> **OBJETIVO DE LA TAREA**:
Según el fragmento seleccionado, ¿quiénes persiguieron la memoria de la soberana egipcia?

> **FRAGMENTO SELECCIONADO**:

Reconstruir la vida de una soberana egipcia muerta hace 3.500 años y cuya memoria fue perseguida (no por su sobrino, corregente y sucesor Tutmosis III, como se creía, sino por los sacerdotes de Osiris, disgustados por las reformas religiosas de la reina), era un reto muy atractivo. He descubierto a un ser excepcional. Baste con decir que, en el curso de un programa arquitéctonico inteligente y refinado, hizo construir ese Versalles funerario que es el templo de Deir el Bahari; envió una aventurera y exitosa expedicion al pais de Punt (en el delta del Gash cerca de Eritrea), la primera gran operación comercial, científica y pacífica de que tengamos noticia; inició la tradición de entierros reales en el Valle de los Reyes, al que los egipcios antiguos no denominaban así, sino la Gran Pradera, y en su reinado se acuñó la palabra faraón. Fue el personaje mas conmovedor y notable de la realeza faraónica. Su padre, el gran guerrero Tutmosis I, la pre­paró desde niña para el poder, para reinar -"la pondré en mi lugar", declaró en una , inscripción-, y seguramente por eso, para legitimarla de cara al trono, la caso con su medio hermano Tutmosis II, un débil mental degenerado, como prueba su rostro, un tarado que murió pronto.

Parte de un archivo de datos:
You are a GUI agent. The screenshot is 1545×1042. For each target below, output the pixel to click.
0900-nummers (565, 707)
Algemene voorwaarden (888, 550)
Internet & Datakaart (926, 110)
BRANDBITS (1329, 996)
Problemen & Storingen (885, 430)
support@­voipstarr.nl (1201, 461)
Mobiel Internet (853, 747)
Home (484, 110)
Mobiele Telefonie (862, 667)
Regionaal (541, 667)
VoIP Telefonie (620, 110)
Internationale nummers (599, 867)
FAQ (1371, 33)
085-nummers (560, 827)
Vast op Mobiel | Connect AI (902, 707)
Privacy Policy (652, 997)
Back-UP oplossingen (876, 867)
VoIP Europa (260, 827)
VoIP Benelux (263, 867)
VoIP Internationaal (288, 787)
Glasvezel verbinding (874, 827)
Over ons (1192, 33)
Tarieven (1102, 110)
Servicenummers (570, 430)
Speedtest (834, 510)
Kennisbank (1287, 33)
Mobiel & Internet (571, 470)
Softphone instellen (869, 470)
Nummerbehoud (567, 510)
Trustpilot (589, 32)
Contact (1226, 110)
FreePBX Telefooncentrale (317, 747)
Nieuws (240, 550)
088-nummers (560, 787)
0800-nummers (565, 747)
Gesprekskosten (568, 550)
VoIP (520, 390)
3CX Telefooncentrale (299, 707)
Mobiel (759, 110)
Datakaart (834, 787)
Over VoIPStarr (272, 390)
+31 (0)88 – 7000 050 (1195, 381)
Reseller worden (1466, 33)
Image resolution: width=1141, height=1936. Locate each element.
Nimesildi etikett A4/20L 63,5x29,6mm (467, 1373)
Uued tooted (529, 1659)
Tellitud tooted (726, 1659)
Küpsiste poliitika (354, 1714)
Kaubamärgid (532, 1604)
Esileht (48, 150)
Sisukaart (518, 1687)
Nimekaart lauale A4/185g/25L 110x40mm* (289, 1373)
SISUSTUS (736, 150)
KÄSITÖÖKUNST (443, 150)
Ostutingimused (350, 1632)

> **RESPUESTA DEL EJERCICIO**:
Los sacerdotes de Osiris, disgustados por las reformas religiosas de la reina.